Fans in the nation's capital got a glimpse of the fiery attitude Zimmermann has on the mound during a relief appearance in Game 4 of the NLDS last October, but the Nats' skipper assured reporters tonight that it was always there even if the right-hander didn't normally show his emotions on the mound. "He doesn't show a lot of outward expression," Johnson said, "But there's a big fire burning in there. He likes just about any challenge." And the Nationals' starter has stepped up to and met every one early this season.

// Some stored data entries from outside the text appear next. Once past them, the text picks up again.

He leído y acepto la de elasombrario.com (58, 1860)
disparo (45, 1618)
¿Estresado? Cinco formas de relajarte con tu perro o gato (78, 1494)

After seven starts and 51.0 IP this season, Zimmermann has a 1.59 ERA, a 2.76 FIP, nine walks (1.59 BB/9) and 34 Ks (6.00 K/9). In the sixth inning, Zimmermann gave up back-to-back two-out singles before retiring striking Alex Avila out to end the frame. In the seventh, Austin Jackson singled with two down to bring the tying run to the plate. No pitchers were warming. Johnson said afterwards he never even thought about going to the pen at that point.
"I just had total confidence in him," Johnson said, "I think he hit 100 pitches. And I think he can go 110 pitches, 115 pitches. I mean, I didn't see any drop-off in his stuff in the seventh inning. He's pitched so well, I didn't want to bring in anybody in the inning. He's earned that right. So, no I was confident." The Nats' skipper's confidence was rewarded once again.